Re: How about 20% tax?
Because the DST is a revenue tax. So it's on total revenue, not profits. If you were operating on a 4% profit margin, then a 2% DST effectively amounts to 50% of your profits (rather higher than the UK Corporation Tax bands of 19-25%). Now I doubt Amazon's margins are as razor-thin as 4%, but that 2% of UK revenue is going to be a much larger percentage of their UK profits.
Of course they'll calculate DST as an expense, reducing the taxable profits, so HMRC loses a bit of CT, but on balance wins.
The concept of a revenue tax is pretty controversial because you could be taxing unprofitable companies as well (e.g. startups, or companies doing high levels of R&D/investment), which is why this is quite specifically on firms generating over half a billion in global revenue and at least £25m from UK users - we can presume they're profitable at that scale (and if they're not, then that's very much their problem, we're not crushing small-scale domestic innovation).
The DST was necessary because all these firms were reporting huge revenues but contriving to declare improbably low profits from that enormous turnover, thereby avoiding Corp Tax.

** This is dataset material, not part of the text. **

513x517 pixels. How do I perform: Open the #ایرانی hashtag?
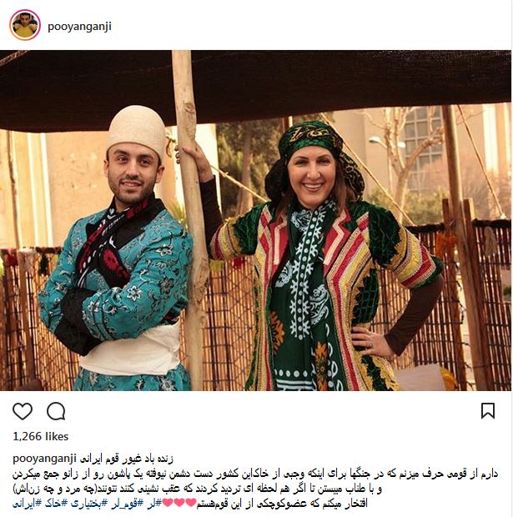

We've also seen in this week's budget a move to cut business rates on hospitality businesses (i.e. local, physical premises - pubs, restaurants, entertainment, etc) whilst increasing rates on big-box warehouses which employ relatively few people per sq.m and are disproportionately owned/operated by the sorts of multi-nationals who prefer to pick and choose where and how much tax they will pay.
But you can't run a 20% revenue tax. Even the likes of Google are unlikely to be have profit margins significantly in excess of 20%. We could probably push to a French 3% or maybe even 4% pretty safely though.